After two rounds of offers, counter-offers and negotiations between sugar mills/ ethanol manufacturers and oil marketing companies (OMCs), against the first tender invited in November 2017, 140 crore litres of ethanol supplies have been finalised for the supply period during the sugar season (SS) 2017-18 (December–November), Indian Sugar Mills Association (ISMA) said in a statement released today.
The highest ever ethanol supplies made, was in 2015-16 contract period (December – November), of 111 crore litres of supply amounting to almost India’s 4% of petrol consumption, ISMA said.
This 140 crore litres of ethanol finalised now is 26% higher to the best ever supplies of 111 crore litres made in 2015-16, the sugar mills body further said.
The highest increase in ethanol quantities finalised is from the State of Maharashtra, which has finalised over 50 crore litres of ethanol supplies during 2017-18. Due to drought last two years in Maharashtra resulting in lower sugarcane cultivation and molasses availability, only 7.5 crore litres could be supplied in 2016-17 season. The 50 crore litres now finalised to be supplied from Maharashtra is more than six times the supplies made last year. This is because of higher availability of sugarcane and molasses, as well as the better price for ethanol approved by the Government, ISMA said in the statement.
According to the sugar mills body, Uttar Pradesh, nevertheless, continues to remain the highest ethanol supplying State in the country where 55 crore litres have been finalised to be supplied to the oil depots within the State as well as the neighbouring States of Haryana, Punjab, Delhi, West Bengal and in some other States. This 55 crore litres is 34% higher to the 41 crore litres supplied last year in 2016-17. This increase is due to higher sugarcane and molasses availability in the current year as well as better ethanol prices approved by the Government.
The third largest State supplying ethanol is Karnataka, where over 18 crore litres of ethanol supplies have been finalised by the OMCs.
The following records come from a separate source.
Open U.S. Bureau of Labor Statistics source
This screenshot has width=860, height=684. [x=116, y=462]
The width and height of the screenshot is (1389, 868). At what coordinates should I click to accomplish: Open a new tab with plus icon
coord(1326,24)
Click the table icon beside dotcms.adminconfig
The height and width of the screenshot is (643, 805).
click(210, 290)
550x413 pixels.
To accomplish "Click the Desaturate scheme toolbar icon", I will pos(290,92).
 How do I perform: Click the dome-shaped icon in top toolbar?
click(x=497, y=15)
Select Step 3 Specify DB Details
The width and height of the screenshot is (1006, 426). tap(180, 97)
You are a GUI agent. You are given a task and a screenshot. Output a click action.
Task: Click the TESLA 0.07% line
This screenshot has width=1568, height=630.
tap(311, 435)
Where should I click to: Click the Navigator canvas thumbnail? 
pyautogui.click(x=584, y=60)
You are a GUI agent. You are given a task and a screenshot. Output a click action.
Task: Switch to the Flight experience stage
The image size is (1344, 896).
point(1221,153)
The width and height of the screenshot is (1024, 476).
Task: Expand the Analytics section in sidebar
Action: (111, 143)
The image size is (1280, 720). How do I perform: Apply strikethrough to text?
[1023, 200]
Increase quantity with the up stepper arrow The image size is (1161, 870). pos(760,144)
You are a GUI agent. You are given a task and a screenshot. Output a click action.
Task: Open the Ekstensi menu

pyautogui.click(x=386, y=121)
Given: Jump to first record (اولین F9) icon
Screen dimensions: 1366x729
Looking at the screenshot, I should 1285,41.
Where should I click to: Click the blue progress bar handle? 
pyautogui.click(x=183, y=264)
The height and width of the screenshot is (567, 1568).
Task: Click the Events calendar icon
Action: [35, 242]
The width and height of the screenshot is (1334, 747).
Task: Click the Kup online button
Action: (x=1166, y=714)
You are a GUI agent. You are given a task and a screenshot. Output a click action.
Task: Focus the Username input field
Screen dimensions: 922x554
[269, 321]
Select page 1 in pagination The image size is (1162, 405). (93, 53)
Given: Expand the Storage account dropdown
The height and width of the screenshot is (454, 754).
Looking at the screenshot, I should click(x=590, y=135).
The sugar mills and the ethanol manufacturers in the three largest States, namely, UP, Maharashtra and Karnataka, will now together supply 123 crore litres out of the 140 crore litres finalised by the OMCs, contributing for almost 88% of the country’s ethanol supplies, the statement noted.
It is expected that 10% ethanol blending would be achieved in the States of Uttar Pradesh and Maharashtra during 2017-18 sugar year. In the State of Delhi, Telangana and Uttarakhand, we should be achieving 8.9%, 8.1% and 8.7% blending levels respectively, which again would be record blending percentage, the sugar mills body estimated.
According to ISMA, at an ex-distillery rate of Rs. 40.85 per litre of ethanol being offered by the OMCs and as approved by the Government of India, the sugar mills and ethanol manufacturers would get around Rs. 5,700 crore this year from sale of ethanol. This will be a big help to the sugar mills in paying the sugarcane prices to the farmers in their region, ISMA expected.
The requirement for 10% blending, shown by OMCs, was 313 crore litres and, therefore, the 140 crore litres of ethanol supplies finalised should allow the country to reach 4.5% ethanol blending with petrol consumption in 2017-18. Further, there are some more quantities which can be supplied, as and when another tender is invited around February 2018. Therefore, there is a very bright chance of achieving 5% ethanol blending with petrol this year.
However, the sugar mills body emphasised that one important step that several State governments need to take is removal of the taxes and duties from denatured ethanol as also the unnecessary controls that the State Excise Departments exercise on movement of fuel grade denatured ethanol, which are beyond the State powers. Legislative and legal powers on denatured ethanol meant for blending with petrol is clearly and only with the Central Government, which should be accepted by the State governments, like what the Karnataka government has already done in July 2017.